The rest of the way home was start, stop, start, stop as me and the random dude from around the way waited for the cops to sweep through the narrow streets. One always stopping and pointing his gun back towards us. Two going out in the front with guns pointed forward, and the others with guns pointed to the flank accessing the multitude of nooks and crannies that lead off to unknown places.

When we got to my own little ally I had to stop once again because the guy was posted up at the top of the stairs. I just stood there staring at the guy as he pointed the gun down the street, and he just stood there watching me watch him. As soon as he was called to move to the front of the formation,  I moved with him, slipping behind him and skipping down the stairs in the darkness.  I continued along a parallel street until I got to my house and had to slip past them once again to get unnoticed into my house.

 

The favela is like a labyrinth. I had descended a level and continued alongside next to the cops... just 10 feet below them with a few building in between. The dark alley I had turned down opens up into a small space right below the corner. The cops who had arrived shortly before me and were breaking shit (chairs and umbrellas probably) above my head.

I generally wear a hat and a backpack and drugs are sold out of backpacks (which is why I think I get stopped and searched all the damn time), so as I emerged from the dark ally I put my hands up and walked as quickly as I could (without running) to my front door. I didn’t want to get shot and frankly, I don’t want them to know where I live.

I had to go out about an hour later and the cops were still holding down the corner. They were searching people with flashlights.

I’ve been searched there before. I was walking by minding my own business when a one of them popped out of the darkness gun in hand. I was surrounded actually, but their black uniforms did the trick, and I hadn’t noticed what I was walking into.

I’m not saying all cops are bad, but here they sure as hell not making any friends in the community.

While I consider Cangatalo to be a safe favela, there's a war going on in the Babilonia favela at the end of Copacabana beach and a lot of violence going on in Rochina, another favela often frequented by gringos.

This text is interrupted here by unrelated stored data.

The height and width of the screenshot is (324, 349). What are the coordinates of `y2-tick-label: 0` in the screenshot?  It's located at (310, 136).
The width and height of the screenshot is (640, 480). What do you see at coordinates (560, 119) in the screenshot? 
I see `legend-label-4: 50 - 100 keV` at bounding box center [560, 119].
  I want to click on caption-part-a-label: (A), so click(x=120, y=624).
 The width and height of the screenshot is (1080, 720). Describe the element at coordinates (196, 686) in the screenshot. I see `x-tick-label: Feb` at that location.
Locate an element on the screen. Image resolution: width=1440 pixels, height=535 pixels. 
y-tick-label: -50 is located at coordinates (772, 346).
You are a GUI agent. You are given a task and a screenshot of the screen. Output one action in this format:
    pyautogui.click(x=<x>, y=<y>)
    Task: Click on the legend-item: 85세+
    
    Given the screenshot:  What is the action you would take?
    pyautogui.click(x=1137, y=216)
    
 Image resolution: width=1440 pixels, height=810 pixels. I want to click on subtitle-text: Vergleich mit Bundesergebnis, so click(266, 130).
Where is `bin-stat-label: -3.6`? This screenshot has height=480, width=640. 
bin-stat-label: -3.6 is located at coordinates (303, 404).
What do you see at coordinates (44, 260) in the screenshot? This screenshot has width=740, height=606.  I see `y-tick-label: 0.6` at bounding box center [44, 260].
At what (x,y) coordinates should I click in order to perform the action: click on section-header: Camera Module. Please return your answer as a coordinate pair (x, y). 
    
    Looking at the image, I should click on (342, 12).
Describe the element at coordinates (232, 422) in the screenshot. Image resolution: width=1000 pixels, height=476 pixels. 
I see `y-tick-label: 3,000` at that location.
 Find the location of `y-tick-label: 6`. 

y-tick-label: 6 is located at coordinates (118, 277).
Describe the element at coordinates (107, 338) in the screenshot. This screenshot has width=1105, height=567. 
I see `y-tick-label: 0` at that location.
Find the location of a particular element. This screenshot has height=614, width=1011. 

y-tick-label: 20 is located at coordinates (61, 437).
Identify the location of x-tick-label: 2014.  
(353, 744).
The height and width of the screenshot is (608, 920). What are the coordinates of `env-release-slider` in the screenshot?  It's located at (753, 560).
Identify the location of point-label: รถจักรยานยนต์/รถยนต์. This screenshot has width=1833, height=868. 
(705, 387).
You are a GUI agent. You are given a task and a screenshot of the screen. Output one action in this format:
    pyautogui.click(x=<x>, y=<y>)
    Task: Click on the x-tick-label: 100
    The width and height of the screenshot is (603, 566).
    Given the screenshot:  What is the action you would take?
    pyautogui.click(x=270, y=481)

Last nights gunshots in Rochina. 
One of the kids from the project was home worried about this mom.

Video compliments of HT 
Muito obrigada 


B.O.P. E entered Rochina looking for the right hand of major traffickers but the operation resulted in a 5-hour shootout. Watch here

Funding shortages mean cops don't have the resources they need to keep favelas pacified. That along with gang conflicts in places like Copacabana have caused a serious increase in violence in the last couple of months.